Carême

CARÊME
avec l’ennégramme
et saint Augustin

Tiré des Confessions (II, VI, 13-14), un texte nous rappelle de manière assez saisissante, les axes de travail de chaque base de l’ennéagramme en creux et en plein.

En creux car, selon la pensée d’Aristote, l’homme a une appétence particulière pour le bien qui est limitée; et le risque est de considérer cette part du bien pour laquelle il est fait comme le seul bien et le bien tout entier.
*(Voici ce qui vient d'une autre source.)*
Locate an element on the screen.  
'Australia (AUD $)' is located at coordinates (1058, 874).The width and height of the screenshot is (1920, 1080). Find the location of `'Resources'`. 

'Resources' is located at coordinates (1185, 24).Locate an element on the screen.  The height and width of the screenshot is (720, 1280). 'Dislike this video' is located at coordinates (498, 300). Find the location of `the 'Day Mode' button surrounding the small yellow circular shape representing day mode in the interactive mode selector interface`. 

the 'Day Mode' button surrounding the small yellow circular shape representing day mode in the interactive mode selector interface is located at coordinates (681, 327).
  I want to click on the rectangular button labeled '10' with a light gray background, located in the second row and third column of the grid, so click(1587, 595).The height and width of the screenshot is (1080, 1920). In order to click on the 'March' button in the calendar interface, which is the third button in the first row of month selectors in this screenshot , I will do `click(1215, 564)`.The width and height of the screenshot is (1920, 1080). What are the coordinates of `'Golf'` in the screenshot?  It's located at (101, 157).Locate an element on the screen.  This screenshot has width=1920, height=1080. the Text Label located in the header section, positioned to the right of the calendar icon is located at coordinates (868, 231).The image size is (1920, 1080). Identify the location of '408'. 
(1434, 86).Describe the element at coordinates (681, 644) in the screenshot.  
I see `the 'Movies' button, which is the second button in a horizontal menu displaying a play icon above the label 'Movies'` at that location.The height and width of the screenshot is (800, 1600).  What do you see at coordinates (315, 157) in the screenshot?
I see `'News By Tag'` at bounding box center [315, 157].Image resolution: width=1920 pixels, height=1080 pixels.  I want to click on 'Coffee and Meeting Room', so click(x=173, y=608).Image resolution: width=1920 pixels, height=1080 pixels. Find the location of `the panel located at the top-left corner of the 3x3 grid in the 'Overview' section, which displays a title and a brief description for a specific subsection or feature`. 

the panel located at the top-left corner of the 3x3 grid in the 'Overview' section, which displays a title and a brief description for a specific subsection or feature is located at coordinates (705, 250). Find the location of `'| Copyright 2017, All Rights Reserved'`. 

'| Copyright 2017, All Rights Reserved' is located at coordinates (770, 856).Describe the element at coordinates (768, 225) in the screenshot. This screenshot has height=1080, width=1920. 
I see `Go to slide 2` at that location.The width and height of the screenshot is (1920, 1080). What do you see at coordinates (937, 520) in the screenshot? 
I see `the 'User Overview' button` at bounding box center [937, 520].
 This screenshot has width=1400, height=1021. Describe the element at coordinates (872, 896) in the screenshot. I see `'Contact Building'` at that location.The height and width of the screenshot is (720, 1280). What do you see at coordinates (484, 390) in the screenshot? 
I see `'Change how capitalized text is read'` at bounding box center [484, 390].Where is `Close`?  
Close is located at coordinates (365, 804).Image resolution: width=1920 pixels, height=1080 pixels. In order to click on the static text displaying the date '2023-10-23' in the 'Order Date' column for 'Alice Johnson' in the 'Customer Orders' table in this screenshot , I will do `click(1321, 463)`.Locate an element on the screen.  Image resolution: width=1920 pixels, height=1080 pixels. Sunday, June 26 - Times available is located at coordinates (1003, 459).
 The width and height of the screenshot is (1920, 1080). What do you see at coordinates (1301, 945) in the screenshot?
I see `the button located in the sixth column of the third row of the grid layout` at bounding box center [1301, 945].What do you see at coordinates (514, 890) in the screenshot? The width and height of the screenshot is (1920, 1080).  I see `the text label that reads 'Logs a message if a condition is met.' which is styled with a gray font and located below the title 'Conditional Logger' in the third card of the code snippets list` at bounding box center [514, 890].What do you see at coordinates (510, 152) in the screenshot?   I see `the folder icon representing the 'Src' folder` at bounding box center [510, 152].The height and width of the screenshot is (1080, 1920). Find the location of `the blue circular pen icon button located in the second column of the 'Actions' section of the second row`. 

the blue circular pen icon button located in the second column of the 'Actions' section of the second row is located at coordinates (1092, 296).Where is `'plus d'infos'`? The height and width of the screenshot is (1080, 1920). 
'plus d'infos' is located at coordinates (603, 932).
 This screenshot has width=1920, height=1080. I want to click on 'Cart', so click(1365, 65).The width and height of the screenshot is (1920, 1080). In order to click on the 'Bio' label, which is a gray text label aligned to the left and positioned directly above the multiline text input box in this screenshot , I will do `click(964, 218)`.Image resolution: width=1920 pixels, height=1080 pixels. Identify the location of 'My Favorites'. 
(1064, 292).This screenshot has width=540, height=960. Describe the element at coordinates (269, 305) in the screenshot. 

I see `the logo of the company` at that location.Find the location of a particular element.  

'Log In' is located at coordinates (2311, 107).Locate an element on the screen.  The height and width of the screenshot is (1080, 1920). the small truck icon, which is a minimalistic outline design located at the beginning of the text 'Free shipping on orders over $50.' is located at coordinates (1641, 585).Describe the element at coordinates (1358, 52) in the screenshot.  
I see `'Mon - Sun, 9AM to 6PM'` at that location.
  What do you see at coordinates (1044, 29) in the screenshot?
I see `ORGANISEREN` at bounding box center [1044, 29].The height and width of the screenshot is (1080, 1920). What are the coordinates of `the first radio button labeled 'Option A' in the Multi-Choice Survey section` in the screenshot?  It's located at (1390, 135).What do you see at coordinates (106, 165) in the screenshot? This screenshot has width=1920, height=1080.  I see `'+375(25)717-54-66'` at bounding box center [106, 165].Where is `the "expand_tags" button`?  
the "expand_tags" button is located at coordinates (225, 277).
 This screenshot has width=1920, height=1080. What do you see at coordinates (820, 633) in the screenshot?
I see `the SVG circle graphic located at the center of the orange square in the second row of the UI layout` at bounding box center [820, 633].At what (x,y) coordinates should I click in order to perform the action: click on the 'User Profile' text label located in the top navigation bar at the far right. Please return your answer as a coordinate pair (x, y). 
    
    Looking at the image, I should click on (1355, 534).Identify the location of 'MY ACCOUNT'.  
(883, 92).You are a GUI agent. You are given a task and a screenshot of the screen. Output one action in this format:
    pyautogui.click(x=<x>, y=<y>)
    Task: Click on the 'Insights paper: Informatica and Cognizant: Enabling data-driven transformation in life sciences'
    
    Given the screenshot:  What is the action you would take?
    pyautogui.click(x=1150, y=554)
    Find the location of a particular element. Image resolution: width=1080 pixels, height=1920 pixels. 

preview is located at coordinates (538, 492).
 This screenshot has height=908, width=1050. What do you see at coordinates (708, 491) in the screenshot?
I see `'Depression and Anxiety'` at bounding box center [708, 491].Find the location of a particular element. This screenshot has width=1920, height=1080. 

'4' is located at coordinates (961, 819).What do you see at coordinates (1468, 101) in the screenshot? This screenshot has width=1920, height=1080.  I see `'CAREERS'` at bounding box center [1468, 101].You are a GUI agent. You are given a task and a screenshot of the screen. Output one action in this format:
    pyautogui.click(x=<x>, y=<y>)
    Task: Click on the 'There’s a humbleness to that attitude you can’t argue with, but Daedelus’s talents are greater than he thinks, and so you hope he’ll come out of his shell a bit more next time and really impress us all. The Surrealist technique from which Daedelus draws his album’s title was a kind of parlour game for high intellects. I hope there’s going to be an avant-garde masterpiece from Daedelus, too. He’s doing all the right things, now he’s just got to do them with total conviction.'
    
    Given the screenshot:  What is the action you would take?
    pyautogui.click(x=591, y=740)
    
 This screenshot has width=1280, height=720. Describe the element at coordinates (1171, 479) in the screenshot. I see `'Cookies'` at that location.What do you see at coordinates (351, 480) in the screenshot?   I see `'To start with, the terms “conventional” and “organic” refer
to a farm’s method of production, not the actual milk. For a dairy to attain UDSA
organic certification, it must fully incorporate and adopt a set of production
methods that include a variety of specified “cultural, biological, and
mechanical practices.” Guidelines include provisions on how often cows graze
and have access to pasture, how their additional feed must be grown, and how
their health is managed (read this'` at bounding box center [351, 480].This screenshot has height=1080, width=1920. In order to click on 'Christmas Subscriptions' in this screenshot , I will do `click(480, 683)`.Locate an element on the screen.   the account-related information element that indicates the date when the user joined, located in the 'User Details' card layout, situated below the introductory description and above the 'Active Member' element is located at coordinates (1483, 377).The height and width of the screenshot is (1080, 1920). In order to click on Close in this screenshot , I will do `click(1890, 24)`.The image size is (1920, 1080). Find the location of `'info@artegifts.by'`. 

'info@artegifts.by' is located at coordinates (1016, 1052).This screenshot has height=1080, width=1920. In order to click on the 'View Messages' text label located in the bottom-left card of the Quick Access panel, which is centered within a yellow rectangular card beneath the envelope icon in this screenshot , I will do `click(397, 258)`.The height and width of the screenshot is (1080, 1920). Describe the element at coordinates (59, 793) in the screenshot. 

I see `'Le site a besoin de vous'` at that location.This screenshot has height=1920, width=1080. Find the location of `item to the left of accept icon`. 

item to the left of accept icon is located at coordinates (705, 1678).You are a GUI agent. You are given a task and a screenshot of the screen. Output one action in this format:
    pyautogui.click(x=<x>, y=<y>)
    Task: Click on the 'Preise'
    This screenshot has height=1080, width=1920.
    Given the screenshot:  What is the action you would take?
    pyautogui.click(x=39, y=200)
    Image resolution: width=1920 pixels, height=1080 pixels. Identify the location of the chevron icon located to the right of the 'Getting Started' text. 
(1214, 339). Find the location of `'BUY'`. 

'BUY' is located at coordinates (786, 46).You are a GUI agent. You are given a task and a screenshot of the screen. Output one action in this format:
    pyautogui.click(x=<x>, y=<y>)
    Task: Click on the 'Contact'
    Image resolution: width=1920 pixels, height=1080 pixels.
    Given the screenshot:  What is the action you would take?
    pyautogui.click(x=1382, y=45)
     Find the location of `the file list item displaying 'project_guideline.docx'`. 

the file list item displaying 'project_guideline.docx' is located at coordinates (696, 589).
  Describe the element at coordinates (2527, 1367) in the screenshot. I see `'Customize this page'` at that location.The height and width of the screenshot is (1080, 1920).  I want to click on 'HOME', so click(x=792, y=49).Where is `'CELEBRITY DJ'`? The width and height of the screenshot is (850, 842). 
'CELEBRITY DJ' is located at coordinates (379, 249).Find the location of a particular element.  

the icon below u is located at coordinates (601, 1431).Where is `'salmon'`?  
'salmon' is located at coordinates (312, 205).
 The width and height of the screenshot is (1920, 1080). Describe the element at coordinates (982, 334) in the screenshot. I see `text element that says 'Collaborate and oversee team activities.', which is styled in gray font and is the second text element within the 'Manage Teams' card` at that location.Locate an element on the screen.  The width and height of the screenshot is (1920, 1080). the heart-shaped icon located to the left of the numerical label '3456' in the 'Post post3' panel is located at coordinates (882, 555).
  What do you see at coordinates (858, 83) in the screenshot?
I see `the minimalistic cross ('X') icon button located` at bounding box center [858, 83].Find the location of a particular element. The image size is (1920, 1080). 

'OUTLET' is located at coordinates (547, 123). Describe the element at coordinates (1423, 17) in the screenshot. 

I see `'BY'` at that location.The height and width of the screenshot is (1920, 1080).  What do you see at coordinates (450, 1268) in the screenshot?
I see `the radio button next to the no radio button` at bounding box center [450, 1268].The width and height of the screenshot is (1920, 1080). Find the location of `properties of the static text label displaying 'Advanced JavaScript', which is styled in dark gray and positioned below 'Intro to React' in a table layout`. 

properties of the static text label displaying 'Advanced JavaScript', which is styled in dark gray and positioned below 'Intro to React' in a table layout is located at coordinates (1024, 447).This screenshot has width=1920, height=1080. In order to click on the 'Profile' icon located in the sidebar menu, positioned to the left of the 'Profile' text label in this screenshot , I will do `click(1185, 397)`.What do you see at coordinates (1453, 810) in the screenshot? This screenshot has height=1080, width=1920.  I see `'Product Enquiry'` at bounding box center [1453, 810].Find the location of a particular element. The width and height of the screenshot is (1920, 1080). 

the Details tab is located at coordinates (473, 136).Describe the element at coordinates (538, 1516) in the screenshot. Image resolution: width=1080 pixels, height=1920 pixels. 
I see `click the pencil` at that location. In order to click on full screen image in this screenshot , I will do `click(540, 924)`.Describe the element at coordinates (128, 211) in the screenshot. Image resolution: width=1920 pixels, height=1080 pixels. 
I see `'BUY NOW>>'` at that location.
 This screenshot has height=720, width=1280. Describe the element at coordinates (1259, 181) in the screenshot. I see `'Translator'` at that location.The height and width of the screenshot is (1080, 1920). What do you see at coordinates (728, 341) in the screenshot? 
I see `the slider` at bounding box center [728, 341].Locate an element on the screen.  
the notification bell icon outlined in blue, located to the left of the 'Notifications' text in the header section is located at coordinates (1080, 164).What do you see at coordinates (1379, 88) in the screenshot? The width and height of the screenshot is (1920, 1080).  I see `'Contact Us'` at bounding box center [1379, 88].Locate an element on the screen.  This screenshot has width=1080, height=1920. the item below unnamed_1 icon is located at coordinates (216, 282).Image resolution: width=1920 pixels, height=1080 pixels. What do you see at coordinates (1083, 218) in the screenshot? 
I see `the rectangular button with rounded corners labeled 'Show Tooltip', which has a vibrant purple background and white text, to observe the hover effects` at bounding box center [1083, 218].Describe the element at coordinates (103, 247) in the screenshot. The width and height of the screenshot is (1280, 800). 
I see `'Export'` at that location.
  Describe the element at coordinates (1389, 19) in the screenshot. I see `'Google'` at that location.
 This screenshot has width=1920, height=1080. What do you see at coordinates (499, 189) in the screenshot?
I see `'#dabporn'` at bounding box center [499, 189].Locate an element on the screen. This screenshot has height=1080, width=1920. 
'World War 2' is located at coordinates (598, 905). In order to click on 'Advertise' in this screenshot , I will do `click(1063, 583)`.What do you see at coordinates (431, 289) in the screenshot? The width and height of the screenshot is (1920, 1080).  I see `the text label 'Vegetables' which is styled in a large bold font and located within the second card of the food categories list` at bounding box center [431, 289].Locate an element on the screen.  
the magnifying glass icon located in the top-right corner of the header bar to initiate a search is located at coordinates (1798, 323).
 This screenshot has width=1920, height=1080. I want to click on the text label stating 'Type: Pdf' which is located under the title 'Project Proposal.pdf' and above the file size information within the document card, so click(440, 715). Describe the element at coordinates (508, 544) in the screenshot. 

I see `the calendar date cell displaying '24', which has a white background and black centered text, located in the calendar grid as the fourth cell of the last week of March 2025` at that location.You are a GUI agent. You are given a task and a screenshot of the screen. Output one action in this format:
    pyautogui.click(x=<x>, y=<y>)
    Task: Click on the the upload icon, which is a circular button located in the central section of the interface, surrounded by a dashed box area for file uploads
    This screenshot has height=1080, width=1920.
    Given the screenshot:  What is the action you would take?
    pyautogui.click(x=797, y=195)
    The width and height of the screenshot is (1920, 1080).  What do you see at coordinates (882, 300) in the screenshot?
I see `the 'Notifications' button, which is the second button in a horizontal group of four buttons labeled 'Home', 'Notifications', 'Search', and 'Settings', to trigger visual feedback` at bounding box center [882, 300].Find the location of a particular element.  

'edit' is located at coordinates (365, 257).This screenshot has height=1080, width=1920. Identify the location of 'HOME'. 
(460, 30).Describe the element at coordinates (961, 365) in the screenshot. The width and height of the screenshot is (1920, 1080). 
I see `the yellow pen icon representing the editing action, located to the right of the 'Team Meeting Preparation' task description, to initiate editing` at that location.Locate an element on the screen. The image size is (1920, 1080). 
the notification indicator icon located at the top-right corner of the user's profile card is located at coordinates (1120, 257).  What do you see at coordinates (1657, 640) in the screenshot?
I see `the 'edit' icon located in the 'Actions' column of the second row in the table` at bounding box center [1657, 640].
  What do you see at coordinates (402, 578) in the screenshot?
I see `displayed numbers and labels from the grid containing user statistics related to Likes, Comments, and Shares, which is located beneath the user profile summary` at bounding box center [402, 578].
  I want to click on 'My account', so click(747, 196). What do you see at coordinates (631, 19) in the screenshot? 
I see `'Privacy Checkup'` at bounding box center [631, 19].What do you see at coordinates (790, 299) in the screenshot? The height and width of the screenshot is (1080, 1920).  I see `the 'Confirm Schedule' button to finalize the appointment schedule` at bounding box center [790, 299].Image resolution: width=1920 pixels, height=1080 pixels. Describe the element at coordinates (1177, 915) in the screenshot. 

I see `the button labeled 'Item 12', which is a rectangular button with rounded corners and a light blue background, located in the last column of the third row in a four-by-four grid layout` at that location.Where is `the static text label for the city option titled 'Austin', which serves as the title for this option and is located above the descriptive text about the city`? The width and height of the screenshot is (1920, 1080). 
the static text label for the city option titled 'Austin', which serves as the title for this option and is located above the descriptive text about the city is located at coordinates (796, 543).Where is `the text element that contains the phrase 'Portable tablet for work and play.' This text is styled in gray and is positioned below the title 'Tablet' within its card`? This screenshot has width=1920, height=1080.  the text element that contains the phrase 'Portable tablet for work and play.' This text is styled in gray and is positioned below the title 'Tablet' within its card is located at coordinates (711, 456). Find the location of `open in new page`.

En plein car il est fait à l’image de Dieu et que sa vie pourrait être vue comme la recherche de cette image perdue, comme le développe magnifiquement le père Barthélémy dans son ouvrage Dieu et son image (Editions du Cerf).

C’est donc un véritable chemin pascal qui s’offre à nous: mourir à nous faire Dieu, pour ressusciter et devenir au dernier jour « semblables à Lui car nous le verrons tel qu’il est. » selon l’incroyable parole de saint Jean (1 Jean, 3.2).

« Car l’orgueil lui-même singe l’élévation, alors que toi seul tu es Dieu, élevé au-dessus de tout.

Et l’ambition! Que cherche-t-elle, sinon les honneurs et la gloire, alors que toi seul avant tous, tu es digne d’honneur et de gloire à jamais?

Et la cruauté des puissants! Elle vise à inspirer la crainte; or qui est  à craindre sinon Dieu seul? Et s’il s’agit d’échapper ou de se soustraire à son pouvoir, quel être le peut?

Et les caresses des voluptueux? Elles veulent se faire aimer; mais rien n’est plus caressant que ta charité, rien n’est aimé plus salutairement que celle qui par-dessus tout est belle et lumineuse, ta vérité.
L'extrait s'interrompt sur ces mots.